With sampling enabled, you can log sample statements that cross a particular threshold. If your server generates a huge amount of logs due to different events happening, you don’t want to log everything that crosses just any threshold. Instead, you can log a sample of statements that cross a particular threshold. This helps in maintaining lower I/O in logging and less noise in the logs, making it easier to identify which kinds of statements are causing an issue.

You can control these thresholds and sampling via options in the postgresql.conf file like log_min_duration_sample, log_statement_sample_rate, and log_transaction_sample_rate. Check the PostgreSQL’s documentation to see how to use these parameters. You also have the option of making these changes via the command line of PostgreSQL.

Note that this can also be a pitfall, as sampling can result in missing the one statement causing the issue. In such scenarios, you will not be able to find the problem, and debugging will take more time than usual.

PostgreSQL Log Levels

PostgreSQL offers multiple log alert levels based on the severity of the event. You can change the log level of PostgreSQL using the log_min_error_statement parameter in the PostgreSQL configuration file, selecting any of the following levels:

DEBUG1, DEBUG2, DEBUG3… DEBUG5: Gives developers more detailed information
INFO: Retrieves specific data requested by a user like verbose output
NOTICE: Offers useful information to users like identifier truncation
WARNING: Delivers warnings of likely problems
ERROR: Registers errors, including those that cause any command to abort
LOG: Logs data like checkpoint activity, which can be useful for the administrator
FATAL: Occurs for errors that caused the current running session to abort
PANIC: Occurs for errors that cause all database sessions to abort

If you are sending logs to Windows eventlog or syslog, the log-severity level will be changed as follows:

DEBUG1… DEBUG5 will be translated to DEBUG in syslog and INFORMATION in eventlog.
INFO will be INFO in syslog and INFORMATION in eventlog.
NOTICE will be NOTICE in syslog and INFORMATION in eventlog.
WARNING will be NOTICE in syslog and WARNING in eventlog.
ERROR will be WARNING in syslog and ERROR in eventlog.
LOG will be INFO in syslog and INFORMATION in eventlog.
FATAL will be ERR is syslog and ERROR in eventlog.
PANIC will be CRIT in syslog and ERROR in eventlog.

Apart from the log levels, it’s really important to understand what type of logs are generated by PostgreSQL. This helps you know what kind of logs you should look at if you see a certain kind of problem.

Log Types

There are multiple types of PostgreSQL logs you need to consider while debugging issues. You can divide them into two types: admin-specific logs and application-user-specific logs.

Admin-specific logs help manage the PostgreSQL server.
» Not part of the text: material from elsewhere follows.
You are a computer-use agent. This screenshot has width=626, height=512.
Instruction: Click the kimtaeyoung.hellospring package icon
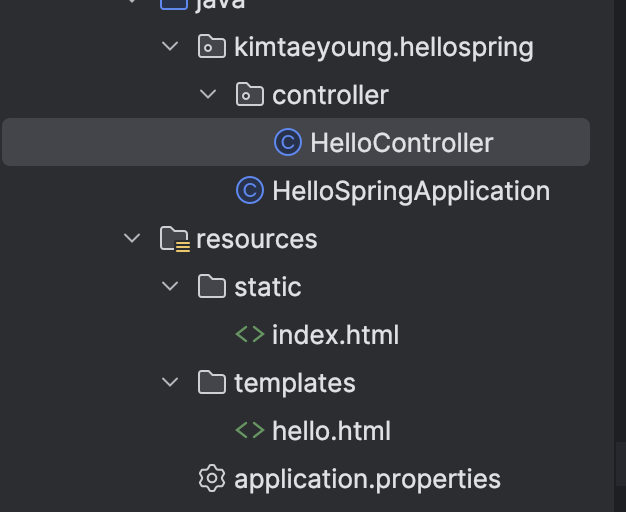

If the server is not working properly, these can provide the reason for this and aid in troubleshooting.

There are two types of admin-specific logs:

Startup logs: These show all the important events and any issues (for example, due to any misconfigurations) during the startup process of your PostgreSQL server.
Server logs: These can help you identify anything going wrong with the PostgreSQL server at runtime from an admin perspective. They are located in the default location of your installation or as prescribed by you in the PostgreSQL configuration file.

When it comes to application-user-specific logs, there are several important PostgreSQL logs to keep an eye on:

Query logs show you all the queries that have occurred in the server; you can see the logged queries if you have log_statement enabled.
Transaction logs are the record of all events performed on the database; they follow the WAL (write ahead log) standard, which is not meant to be human readable. WAL is a way to keep a record of all actions performed on the database and can be used to recover from a catastrophic failure. The pg_receivexlog plugin can show the transaction logs streamed by your PostgreSQL server.
Connection logs are useful to find any unwanted connections to the server. You can enable log_connections in the postgresql.conf file to log each attempt to connect to your server; log_disconnections lets you see all the clients that disconnected from the server.
Error logs help you identify if any of your queries create unwanted issues in the server; log_min_error_statement controls the error statement logging severity level.
Audit logs and access logs are critical from the admin’s point of view. The former show changes made to the database, while the latter identify who made what queries; these can be enabled via the log_statement configuration or a PostgreSQL plugin like pgAudit.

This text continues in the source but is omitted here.